Please repeat, unchanged, the lines at the top of the listing below, ending with the one that has "This screenshot has height=1568, width=721.".

-- Record excerpts follows --

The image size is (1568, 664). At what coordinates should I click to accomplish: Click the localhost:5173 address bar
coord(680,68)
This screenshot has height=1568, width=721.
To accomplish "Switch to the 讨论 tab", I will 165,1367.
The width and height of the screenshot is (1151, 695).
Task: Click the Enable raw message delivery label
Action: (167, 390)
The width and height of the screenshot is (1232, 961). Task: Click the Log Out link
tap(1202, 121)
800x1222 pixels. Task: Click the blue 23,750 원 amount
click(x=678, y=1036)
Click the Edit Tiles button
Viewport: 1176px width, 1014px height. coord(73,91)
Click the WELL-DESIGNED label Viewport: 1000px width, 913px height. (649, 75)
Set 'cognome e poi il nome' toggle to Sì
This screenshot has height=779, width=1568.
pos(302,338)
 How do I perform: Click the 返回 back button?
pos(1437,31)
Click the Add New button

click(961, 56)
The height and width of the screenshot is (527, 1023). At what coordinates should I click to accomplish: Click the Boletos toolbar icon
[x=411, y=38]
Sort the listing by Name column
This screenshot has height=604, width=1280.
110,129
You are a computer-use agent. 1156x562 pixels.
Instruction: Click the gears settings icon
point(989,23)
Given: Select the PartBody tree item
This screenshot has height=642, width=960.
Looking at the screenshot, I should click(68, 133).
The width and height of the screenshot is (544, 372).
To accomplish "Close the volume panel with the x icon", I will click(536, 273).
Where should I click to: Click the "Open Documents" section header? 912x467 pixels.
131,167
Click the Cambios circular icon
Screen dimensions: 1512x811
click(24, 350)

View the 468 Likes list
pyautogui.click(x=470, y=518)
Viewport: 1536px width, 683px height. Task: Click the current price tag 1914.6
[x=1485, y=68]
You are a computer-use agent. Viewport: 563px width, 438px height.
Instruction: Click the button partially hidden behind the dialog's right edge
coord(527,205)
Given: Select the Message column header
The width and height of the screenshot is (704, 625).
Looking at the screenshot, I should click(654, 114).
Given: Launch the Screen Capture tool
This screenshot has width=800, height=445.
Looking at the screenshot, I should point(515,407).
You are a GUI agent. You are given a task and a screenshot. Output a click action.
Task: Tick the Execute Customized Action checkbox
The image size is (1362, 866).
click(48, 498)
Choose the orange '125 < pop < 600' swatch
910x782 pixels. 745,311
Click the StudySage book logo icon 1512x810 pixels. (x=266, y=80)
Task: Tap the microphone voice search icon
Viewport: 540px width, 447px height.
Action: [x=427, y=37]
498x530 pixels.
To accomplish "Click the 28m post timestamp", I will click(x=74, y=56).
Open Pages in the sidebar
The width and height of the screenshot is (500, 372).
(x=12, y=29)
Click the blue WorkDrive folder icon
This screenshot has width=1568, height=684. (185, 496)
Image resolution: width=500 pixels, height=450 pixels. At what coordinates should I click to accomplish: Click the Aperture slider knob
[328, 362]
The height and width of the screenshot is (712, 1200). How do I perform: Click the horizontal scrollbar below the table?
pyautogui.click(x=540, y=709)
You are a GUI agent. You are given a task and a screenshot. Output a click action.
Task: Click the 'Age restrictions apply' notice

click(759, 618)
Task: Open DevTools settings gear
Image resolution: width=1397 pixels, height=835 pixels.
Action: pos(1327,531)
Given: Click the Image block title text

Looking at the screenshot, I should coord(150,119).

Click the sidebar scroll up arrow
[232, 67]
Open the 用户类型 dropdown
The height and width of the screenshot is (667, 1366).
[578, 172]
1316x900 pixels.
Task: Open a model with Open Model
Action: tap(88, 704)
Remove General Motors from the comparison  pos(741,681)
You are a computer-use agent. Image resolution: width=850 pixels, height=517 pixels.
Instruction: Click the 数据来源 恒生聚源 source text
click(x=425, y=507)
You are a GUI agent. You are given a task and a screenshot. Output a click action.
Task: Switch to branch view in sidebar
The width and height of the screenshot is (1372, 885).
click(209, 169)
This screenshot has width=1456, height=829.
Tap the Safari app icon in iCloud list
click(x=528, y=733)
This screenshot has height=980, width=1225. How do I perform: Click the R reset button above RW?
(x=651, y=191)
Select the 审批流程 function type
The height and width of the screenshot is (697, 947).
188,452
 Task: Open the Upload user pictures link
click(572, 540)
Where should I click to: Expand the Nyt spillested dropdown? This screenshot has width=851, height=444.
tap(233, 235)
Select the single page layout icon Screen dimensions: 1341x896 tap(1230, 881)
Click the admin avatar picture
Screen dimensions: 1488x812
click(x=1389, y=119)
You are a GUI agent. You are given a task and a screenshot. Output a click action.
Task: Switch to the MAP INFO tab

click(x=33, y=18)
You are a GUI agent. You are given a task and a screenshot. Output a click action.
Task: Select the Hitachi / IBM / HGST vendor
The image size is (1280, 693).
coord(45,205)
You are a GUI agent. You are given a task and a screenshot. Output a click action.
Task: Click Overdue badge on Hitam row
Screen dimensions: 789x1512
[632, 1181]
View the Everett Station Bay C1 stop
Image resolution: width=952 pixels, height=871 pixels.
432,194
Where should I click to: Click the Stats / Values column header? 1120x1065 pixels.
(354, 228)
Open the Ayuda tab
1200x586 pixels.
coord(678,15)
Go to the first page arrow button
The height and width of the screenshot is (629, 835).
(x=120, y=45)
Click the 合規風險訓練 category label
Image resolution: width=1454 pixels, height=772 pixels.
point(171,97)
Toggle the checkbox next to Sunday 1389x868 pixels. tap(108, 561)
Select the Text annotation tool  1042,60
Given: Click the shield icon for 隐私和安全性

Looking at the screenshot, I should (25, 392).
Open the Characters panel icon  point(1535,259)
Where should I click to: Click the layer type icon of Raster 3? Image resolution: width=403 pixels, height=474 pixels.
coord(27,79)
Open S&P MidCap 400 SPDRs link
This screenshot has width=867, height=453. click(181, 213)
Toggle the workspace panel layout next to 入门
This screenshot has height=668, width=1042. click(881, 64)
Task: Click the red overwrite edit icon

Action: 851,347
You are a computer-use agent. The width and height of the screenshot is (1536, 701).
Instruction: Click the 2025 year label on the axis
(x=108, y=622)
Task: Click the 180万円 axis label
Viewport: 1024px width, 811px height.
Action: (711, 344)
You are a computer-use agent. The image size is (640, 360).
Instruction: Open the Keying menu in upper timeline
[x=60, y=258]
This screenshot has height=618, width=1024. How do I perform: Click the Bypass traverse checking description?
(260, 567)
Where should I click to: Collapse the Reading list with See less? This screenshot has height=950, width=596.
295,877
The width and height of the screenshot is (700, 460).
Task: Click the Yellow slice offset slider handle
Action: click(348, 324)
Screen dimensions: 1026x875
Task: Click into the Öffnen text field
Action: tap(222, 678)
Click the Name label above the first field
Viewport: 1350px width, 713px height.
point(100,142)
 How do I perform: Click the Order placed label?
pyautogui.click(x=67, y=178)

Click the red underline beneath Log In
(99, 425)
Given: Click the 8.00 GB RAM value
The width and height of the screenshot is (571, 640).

-- Record excerpts concluded --

▶ Solution to this exercise
The image size is (1568, 664). At what coordinates should I click to accomplish: Click the localhost:5173 address bar
coord(680,68)
This screenshot has height=1568, width=721.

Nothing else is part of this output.